BEGIN
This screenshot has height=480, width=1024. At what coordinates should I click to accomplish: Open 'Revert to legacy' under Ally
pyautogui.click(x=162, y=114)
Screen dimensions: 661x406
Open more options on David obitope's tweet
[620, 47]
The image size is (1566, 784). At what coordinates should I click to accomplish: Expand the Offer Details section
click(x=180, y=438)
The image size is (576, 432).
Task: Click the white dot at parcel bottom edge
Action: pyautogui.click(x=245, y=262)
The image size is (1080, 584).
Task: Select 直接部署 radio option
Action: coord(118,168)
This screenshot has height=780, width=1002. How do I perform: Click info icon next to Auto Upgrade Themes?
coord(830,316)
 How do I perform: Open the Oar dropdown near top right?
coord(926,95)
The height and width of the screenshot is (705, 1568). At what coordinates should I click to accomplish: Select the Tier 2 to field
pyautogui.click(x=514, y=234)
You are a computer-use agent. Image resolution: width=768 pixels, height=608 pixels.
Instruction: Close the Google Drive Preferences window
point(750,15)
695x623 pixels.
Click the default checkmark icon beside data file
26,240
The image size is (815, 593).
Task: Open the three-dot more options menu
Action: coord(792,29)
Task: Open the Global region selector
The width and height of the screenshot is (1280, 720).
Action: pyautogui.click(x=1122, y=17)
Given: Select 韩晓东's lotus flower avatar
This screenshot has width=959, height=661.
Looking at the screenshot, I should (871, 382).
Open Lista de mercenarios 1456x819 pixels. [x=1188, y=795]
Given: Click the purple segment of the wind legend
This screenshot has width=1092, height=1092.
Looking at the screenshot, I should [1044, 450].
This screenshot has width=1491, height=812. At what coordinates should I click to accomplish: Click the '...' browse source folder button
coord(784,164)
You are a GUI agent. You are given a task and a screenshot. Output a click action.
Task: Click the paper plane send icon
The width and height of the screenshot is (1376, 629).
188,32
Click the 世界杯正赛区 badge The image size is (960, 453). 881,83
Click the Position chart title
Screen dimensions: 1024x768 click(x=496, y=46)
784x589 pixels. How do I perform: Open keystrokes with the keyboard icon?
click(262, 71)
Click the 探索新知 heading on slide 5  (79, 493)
END
• [What the exercise asks]
Output nothing but the lines from the one with "Task: Click the paper plane send icon" through the last line above, each exactly as it stands.

• [Exercise response]
Task: Click the paper plane send icon
The width and height of the screenshot is (1376, 629).
188,32
Click the 世界杯正赛区 badge The image size is (960, 453). 881,83
Click the Position chart title
Screen dimensions: 1024x768 click(x=496, y=46)
784x589 pixels. How do I perform: Open keystrokes with the keyboard icon?
click(262, 71)
Click the 探索新知 heading on slide 5  (79, 493)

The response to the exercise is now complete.